Twilioは今、同社のカンファレンスSignalのヨーロッパバージョンロンドンでやっている。その同社が今日(米国時間9/20) 、6月にIPOに成功して以来初めての買収を発表した。
ちょっと話はややこしいが、しばらく我慢を。Twilioが買収しようとしているのは、WebRTCによるプロプライエタリなメディアプロセシング技術で、それを開発したのは、オープンソースのWebRTCメディアサーバーKurentoを開発したチームだ。Twilioはそのチームを雇い、オープンソースでない技術をすべて買収するが、しかしオープンソースの方のプロジェクトを管理しているスペインのTikal Technologiesは、そのオープンソースプロジェクトとコミュニティの管理を今後も続ける。
Twilioがローンチしたのは2007年だが、買収は今回が二度目だ。最初のAuthyは、二要素認証などセキュリティサービスの企業だった。今日発表された買収は詳細が非公開だが、それほど巨額ではないだろう。
Twilio自身も今後マドリッドにオフィスを開き、Kurento Media Serverの技術を利用して大きなグループによる起呼や、コード変換、録音録画などのメディア処理機能をTwilio Programmable Videoに加えていく。
TwilioのCEOで協同ファウンダーのJeff Lawson(上図)は、今日の発表声明でこう述べている: “TwilioとKurentoのチームは、デベロッパーに強力なプラットホームと簡明なAPIを提供していくという共通のビジョンを共有している。
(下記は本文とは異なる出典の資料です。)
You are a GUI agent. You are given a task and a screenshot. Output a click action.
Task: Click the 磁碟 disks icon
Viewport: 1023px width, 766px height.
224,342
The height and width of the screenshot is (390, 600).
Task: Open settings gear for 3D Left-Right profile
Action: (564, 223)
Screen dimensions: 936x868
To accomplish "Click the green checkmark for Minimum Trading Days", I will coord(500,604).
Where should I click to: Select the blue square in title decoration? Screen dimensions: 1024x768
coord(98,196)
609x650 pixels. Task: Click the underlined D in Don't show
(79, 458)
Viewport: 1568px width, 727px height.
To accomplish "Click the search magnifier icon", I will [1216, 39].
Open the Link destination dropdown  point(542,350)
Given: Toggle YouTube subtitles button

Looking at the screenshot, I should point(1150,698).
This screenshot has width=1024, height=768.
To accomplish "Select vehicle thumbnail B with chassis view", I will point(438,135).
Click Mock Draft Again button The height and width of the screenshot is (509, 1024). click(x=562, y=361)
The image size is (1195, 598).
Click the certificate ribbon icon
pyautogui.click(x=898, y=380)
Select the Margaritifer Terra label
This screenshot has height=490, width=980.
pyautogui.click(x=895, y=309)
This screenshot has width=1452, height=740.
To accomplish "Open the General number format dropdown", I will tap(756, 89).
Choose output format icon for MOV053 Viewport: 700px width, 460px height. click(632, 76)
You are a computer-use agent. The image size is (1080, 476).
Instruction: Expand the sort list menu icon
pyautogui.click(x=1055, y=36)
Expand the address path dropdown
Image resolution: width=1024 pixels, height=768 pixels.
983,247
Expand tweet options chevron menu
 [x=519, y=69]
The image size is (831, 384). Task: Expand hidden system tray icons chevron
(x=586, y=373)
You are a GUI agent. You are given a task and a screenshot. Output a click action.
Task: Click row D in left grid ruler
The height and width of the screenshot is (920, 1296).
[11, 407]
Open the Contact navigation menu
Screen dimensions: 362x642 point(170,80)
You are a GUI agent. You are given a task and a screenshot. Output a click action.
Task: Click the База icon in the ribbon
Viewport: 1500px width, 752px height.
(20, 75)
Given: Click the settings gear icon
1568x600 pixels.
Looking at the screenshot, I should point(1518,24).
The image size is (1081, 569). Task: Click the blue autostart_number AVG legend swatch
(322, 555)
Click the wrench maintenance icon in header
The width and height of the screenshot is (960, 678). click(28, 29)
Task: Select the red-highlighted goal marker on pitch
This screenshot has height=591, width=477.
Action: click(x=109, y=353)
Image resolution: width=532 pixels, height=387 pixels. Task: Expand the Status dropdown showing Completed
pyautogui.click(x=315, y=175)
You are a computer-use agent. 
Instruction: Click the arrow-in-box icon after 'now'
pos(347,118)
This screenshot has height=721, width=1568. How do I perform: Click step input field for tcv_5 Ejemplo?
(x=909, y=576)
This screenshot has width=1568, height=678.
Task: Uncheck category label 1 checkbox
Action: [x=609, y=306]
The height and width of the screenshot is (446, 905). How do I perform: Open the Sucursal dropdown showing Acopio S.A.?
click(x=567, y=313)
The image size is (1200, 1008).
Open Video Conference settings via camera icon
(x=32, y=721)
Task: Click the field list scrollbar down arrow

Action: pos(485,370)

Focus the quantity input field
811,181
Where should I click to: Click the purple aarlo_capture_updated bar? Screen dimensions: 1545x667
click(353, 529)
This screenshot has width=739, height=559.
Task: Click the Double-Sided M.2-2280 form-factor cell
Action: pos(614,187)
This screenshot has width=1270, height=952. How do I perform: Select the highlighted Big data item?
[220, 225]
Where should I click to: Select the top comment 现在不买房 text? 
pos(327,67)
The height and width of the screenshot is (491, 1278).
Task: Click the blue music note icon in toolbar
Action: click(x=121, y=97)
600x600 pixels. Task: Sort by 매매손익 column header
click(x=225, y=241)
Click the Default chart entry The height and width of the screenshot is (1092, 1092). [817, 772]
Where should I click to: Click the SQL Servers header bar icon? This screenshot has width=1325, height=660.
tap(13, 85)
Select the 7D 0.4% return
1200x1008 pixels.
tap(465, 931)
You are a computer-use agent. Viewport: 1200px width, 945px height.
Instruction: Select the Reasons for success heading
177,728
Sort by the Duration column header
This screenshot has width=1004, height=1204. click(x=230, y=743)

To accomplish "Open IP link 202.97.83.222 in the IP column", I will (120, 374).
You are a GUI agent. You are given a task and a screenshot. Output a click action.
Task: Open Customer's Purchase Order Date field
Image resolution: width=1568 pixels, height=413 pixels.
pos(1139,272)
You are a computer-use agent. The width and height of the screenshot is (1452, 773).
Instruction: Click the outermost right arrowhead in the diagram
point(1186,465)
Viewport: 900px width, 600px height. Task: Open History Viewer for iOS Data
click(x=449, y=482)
デベロッパーの能力を増し、それによって通信の未来を切り拓いていく、というTwillioのミッションがまた一歩前進することになり、Kurentoを作ったチームの力を借りて弊社のビデオプラットホームをより多機能にしていけることを、大いに喜んでいる。それらを利用してデベロッパーたちが、どんなすばらしいプロジェクトを作るか、それが今から楽しみだ”。
同社によると、今後のKurentoのメンテナンスと改良に関しては、Tikalとも協働していく。
WebRTCのアナリティクス
WebRTC関連でもうひとつ: Twilioは今日、Voice Insightsのローンチを発表した。このサービスを使ってデベロッパーは、WebRTCで通信しているネットワークやデバイスのパフォーマンスをモニタできる。しかもそれだけではなく、得た情報に基づいて、それらへの対応アクションをプログラミングできる。たとえば発呼者の通信量が急に減ったら、そのユーザーに通知を送ってマイクロフォンが突然ミュートになってないか調べてもらう、など。ネットワークの問題はVoice Insightsのダッシュボードでチェックでき、集めたすべてのデータを利用して独自のアナリティクスを構築できる。
この新サービスはまだベータだが、料金は1起呼あたり0.4セントだ。
これによってTwilioは、Callstats.ioなどのスタートアップと競合することになる。同社は最近、300万ドルを調達して、独自のWebRTCモニタリングサービスを強化している。しかしすでにTwillioを使ってWebRTCのアプリケーションを運用しているデベロッパーは、Twilio自身のモニタリングツールを使うのが便利かもしれない。ひとつのダッシュボードで、通信のインフラストラクチャのすべてをモニタできるのだから。